6. PLASTIC SNAPS: GOLD STAR
The inbetween solution was to buy plastic snaps from Gold Star, and a set of dies for them to be used in my existing Gold Star machine.
It takes only a minute to switch the dies from metal to plastic, and the Gold Star plastic snaps work well:
It did take a few tries to get the thickness of the fabric correct. If the fabric is too thin, the center plastic “bubble” (created by pressure on the center-post of the prong to create the attachment to the fabric) will be too big and prevent the male stud and female socket from closing together. I had to add thicker interfacing to make the snaps work.
Note: I would suggest ALWAYS testing snaps on any new-to-you fabric!
6. PLASTIC SNAPS: KAM
Finally I decided to try KAM plastic snaps. Why? Because of the color range. I doubt that I would ever use the entire rainbow they offer…..however I do need ivory, and these are not offered by Gold Star in plastic.
I ordered a KAM snap assortment through Amazon, with the intention of trying to apply them using the Gold Star tabletop press together with the GoldStar plastic-snap dies. What’s the worst that could happen? If it doesn’t work there’s always the option to invest in either the KAM hand-held pliers, or the KAM table-top press.
How do the two different snap brands compare? For whatever reason, plastic snaps tend to have more consistent sizing than metal ones: 12.5 millimeter snaps are referred to as #20 from Babyville, Gold Star, and KAM. Here’s a photo of a KAM snap on the left, and a Gold Star snap on the right:
However there is a difference in the post size, which affects the thickness of fabric required. You need enough extra plastic in the post to get squashed down and anchor the snap to the fabric, but not so much that the snaps can’t close. Here is the standard KAM post (orange) compared to the GoldStar (white):
My first test with KAM snaps using the GoldStar plastic dies worked well:
However they would not snap because the “bubble” was too big. Keep in mind that I was attempting to use KAM snaps in a Gold Star machine:
I tried adding fabric thickness with additional interfacing:
That was the trick….perfect closure:
If I keep making rompers, I may invest in a dedicated KAM tabletop press in the future, simply because the dies are designed specifically for KAM snaps and will create just the right size “bubble” to keep the snap parts secure to the fabric, while allowing the male and female parts to connect.
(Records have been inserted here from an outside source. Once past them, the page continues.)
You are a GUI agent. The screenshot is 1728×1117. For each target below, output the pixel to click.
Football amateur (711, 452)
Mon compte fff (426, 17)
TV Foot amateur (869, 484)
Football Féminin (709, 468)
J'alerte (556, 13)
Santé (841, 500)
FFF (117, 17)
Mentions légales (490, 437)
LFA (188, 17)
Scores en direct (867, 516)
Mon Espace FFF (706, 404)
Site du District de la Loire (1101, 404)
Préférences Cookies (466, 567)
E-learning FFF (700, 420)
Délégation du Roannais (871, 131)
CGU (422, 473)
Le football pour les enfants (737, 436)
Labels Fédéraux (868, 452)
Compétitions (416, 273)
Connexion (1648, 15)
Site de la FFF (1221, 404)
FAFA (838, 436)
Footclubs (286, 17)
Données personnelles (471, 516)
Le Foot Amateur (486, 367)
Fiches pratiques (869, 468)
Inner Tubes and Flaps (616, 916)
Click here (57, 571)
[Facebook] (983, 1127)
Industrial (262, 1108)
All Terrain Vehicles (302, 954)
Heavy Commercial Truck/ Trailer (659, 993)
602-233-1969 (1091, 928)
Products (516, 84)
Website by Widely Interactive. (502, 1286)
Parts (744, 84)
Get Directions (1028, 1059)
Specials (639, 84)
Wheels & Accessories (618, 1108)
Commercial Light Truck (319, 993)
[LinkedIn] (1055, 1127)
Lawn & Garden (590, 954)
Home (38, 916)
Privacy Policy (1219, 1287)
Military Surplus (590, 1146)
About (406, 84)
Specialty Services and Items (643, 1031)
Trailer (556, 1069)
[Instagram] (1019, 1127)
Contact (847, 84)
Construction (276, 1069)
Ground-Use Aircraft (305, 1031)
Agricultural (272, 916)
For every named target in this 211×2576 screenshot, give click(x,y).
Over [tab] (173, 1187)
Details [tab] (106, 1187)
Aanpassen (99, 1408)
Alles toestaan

AND FINALLY: A note about snap safety.
Be wary of no-name snaps. Just as the online shopping world is full of knock-off snap press machines, there are also plenty of lesser-quality manufacturers of snaps, both metal and plastic. For the sake of consistency (less thickness testing!) and quality (fewer incorrectly applied snaps), I highly recommend purchasing snaps from reputable companies like Dritz/Babyville, Gold Star and KAM.
It is highly unlikely that metal snaps would be made of lead, considering that lead is a very soft metal that is generally melted-and-poured into molds, such as for making charms. Snaps are normally die-cut stamped from very thin sheets of stainless steel which is quite hard. The greater danger in childrens-wear has been in charms, often used to embellish the zipper-pulls of outerwear: with the zipper closed, a child could lick the charm.